Post n°236 pubblicato il 27 Giugno 2008 da dimaio3d
 

Dopo aver imbarcato viveri e giubotti salvagenti come se si dovesse affrontare un viaggio intercontinentale su una zattera, la nostra allegra famiglia partenopea affronta sprezzante del pericolo il viaggio che la porterà dalla casetta di villeggiatura al mare. Qui avrà la prima vera piacevole sorpresa: può posteggiare liberamente senza che nessun parcheggiatore abusivo pretenda di avere "quaccosa di soldi per guardare la macchina". Perchè è vero che l'unico posto disponibile sta a mezzora a piedi dal mare, ma almeno è gratuito!
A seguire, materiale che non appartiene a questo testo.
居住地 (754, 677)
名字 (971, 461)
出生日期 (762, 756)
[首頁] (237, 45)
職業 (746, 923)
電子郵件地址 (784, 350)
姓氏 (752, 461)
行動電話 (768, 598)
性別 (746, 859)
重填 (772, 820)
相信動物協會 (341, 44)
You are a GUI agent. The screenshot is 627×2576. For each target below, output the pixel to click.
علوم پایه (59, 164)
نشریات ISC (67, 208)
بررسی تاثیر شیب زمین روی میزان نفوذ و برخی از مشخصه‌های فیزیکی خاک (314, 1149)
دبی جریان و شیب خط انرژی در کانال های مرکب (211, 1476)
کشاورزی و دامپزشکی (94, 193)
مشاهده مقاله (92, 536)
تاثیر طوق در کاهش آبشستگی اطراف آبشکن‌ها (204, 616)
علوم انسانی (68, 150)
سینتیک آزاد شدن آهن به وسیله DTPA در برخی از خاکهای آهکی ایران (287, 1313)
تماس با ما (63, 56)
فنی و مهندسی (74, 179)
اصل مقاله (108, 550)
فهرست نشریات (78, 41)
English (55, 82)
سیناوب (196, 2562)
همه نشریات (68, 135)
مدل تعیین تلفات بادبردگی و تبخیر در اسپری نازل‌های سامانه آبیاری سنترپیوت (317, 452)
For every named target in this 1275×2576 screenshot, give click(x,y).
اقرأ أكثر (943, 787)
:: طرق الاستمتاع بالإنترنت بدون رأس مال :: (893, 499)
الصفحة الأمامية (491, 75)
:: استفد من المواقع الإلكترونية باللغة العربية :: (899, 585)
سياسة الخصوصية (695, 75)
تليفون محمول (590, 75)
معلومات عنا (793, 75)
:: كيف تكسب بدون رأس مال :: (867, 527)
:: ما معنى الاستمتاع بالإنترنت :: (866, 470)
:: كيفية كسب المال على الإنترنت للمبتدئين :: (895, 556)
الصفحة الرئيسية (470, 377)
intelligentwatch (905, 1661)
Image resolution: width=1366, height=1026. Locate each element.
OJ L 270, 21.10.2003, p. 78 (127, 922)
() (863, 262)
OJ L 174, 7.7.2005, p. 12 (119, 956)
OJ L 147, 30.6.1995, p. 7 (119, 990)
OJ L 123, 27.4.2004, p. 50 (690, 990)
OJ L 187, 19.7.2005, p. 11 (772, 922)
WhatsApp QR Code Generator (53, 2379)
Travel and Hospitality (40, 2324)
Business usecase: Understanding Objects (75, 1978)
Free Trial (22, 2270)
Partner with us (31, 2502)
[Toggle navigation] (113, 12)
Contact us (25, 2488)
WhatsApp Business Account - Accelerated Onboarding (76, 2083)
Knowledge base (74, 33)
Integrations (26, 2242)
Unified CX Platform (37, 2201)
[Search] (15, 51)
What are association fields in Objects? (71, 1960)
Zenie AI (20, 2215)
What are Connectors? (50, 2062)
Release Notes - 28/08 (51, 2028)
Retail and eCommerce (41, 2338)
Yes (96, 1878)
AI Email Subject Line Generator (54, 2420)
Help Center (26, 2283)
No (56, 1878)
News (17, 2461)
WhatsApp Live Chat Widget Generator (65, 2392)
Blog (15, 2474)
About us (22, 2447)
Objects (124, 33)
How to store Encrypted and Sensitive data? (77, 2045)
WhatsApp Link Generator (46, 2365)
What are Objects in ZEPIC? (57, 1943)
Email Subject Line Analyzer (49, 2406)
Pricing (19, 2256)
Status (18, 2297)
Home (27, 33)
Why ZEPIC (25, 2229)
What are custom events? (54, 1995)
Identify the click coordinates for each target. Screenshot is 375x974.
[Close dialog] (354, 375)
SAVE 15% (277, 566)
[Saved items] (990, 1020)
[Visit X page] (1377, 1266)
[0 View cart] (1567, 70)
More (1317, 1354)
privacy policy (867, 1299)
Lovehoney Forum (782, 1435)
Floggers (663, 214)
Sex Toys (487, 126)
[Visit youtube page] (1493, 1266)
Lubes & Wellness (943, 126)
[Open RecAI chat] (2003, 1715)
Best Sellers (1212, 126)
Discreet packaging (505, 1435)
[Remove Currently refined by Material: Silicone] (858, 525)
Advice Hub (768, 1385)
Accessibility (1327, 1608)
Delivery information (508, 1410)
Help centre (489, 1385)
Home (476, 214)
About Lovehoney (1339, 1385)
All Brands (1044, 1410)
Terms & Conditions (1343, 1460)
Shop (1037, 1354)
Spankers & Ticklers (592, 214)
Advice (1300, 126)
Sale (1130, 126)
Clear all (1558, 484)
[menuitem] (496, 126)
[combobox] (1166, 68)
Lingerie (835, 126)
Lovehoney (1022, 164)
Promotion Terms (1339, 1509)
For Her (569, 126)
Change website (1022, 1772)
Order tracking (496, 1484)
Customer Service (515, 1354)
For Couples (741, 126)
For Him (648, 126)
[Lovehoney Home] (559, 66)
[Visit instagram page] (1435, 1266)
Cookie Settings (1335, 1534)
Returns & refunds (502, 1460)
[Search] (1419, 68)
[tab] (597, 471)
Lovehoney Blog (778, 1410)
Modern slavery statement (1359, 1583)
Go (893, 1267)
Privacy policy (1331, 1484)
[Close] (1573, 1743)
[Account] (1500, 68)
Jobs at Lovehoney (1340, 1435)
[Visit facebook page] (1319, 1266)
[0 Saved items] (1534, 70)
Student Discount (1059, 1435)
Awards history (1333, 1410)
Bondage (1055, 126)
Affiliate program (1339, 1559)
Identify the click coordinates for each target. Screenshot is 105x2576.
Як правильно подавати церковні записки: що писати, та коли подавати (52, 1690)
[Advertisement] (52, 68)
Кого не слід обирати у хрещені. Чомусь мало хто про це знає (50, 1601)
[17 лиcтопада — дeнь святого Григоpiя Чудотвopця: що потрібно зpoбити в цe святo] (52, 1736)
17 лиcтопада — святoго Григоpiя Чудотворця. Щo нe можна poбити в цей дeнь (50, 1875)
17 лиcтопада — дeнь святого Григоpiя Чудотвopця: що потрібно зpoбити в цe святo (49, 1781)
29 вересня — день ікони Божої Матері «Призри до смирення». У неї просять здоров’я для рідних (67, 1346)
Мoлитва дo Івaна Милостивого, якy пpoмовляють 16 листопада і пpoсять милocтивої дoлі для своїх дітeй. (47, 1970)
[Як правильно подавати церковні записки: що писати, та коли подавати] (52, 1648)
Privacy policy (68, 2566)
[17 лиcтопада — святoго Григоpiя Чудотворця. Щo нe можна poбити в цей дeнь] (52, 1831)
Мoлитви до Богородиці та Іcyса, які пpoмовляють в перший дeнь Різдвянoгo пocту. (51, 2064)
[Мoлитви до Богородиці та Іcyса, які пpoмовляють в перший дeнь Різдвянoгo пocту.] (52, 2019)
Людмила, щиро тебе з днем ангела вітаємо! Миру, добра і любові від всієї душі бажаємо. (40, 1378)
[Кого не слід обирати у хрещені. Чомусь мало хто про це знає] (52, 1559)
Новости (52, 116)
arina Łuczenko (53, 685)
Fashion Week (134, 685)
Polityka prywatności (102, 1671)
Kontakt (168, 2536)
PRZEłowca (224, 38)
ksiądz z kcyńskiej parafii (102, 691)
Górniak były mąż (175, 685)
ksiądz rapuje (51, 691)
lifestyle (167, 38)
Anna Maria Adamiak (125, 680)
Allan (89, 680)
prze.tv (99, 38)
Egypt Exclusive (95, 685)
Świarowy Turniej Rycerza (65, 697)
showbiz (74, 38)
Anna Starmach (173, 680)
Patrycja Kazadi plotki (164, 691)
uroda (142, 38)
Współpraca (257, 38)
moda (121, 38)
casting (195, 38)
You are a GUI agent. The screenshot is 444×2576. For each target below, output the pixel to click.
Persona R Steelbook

E allora, dopo aver piazzata la stoina scassata dell'anno prima sotto i tergicristallo per tenere la temperatura dell'abitacolo almeno nei limiti della fusione atomica, ecco che si prepara ad affrontare il chilometro di spiaggia incandescente che porta diritta al refrigerio dell'acqua.
Nell'ordine, partono: la mamma, cappello in testa alla Rossella Hoara e occhialoni anni '60, borsa con asciugamani e giornale di gossip di ordinanza sotto l'ascella; poi i due pargoli, che continuano a scazzotarsi tra loro, con paletta e secchiello, ruota e setaccio per la sabbia, pallone e gonfietto.
Ed infine lui, il padre, con ombrellone, sedia pieghevole, coccodrillo gonfiabile sotto un braccio, borsa frigo e canotto semisgonfio sulle spalle. Un marines in pieno sbarco si muoverebbe con più agilità di lui.

Finalmente, dopo l'attraversata del Deserto del Sahara e una nuova visione della Madonna questa volta con un Pinguino DeLonghi accanto a metà tragitto e bottiglia ghiacciata di Acqua BrioBlu Rocchetta nelle mani, si arriva a riva. Per rendersi conto che il primo posto per piazzare l'ombrellone è esattamente 16 file più in alto, tra il fico d'India e l'oasi con i Tuareg. I bimbi lanciano tutto in terra e cominciano a spogliarsi, mentre la mamma da ordini al padre su come piantare meglio l'ombrellone, con lo stesso tono che usa il Capocantiere con l'ultimo dei manovali. Poi avviene la "spasa" dei telo-mare: in una spasmodica ricerca di spazio vitale si comincia a piazzare più asciugamani possibili finendo inesorabilmente per sconfinare in territorio nemico e far partire le prime scaramucce con i vicini.

I più organizzati riescono a combinare l'ombrellone con diversi telo-mare in modo da creare una sorta di tenda, utilizzata dalla mamma per spogliarsi del proprio pareo in piena intimità. Ed è proprio in quel preciso momento che avviene la tragedia: migliaia di persone sono costrette ad esporre per la prima volta dopo mesi di camuffamenti il proprio fisico scultorio. Mozzarelle flaccide con abbronzature a mezzamanica e nei pelosi in bella mostra.
I bambini inoltre sono vittime dell'inquietante spalmatura di crema protezione 50 che li trasforma in pochi minuti in cotolette impanate con segni tribali sul volto tipici della tribù dei Navahos.
L'unico che resiste alla tentazione di spogliarsi è il padre, ancora in possesso di un minimo di autocritica. Dovrà affrontare la più dura delle prove: il gonfiaggio canotto. E sarà costretto a premere su quella maledetta semisfera rossa per i prossimi trenta minuti senza ottenere altro che una serie di pernacchie e un crampo al piede.
Alla fine di questa prova, finirà anche lui per cedere e denudarsi, ricevendo subito un complimento dalla consorte: "Tesò.. fattelo dire: fai troppo schifo". Incassato questo duro colpo si dirige verso l'acqua e assumere la tipica posizione da bagnante: piedi nel bagnasciuga, mani unite dietro la schiena e panza il fuori, con il suo bel pantaloncino a costume con annessa macchia bianca di sudore rappreso. Fermo restando che al primo passaggio di ragazza in perizoma tiri la pancia in dentro e il petto in fuori. Unica parola che riuscirà a pronunciare nelle prossime ore sarà "Guagliùù" rivolta a tutti i bimbetti che allegramente giocano intorno a lui e lo schizzano.

Poi, dopo essersi "spognati" i piedi dopo 2 ore di ammollo ed essersi fatto il segno della croce prima di tuffarsi, finalmente tutti a godersi il refrigerio di un sano bagnetto nelle acque cristalline del mare calabrese. Almeno fino a ora di pranzo.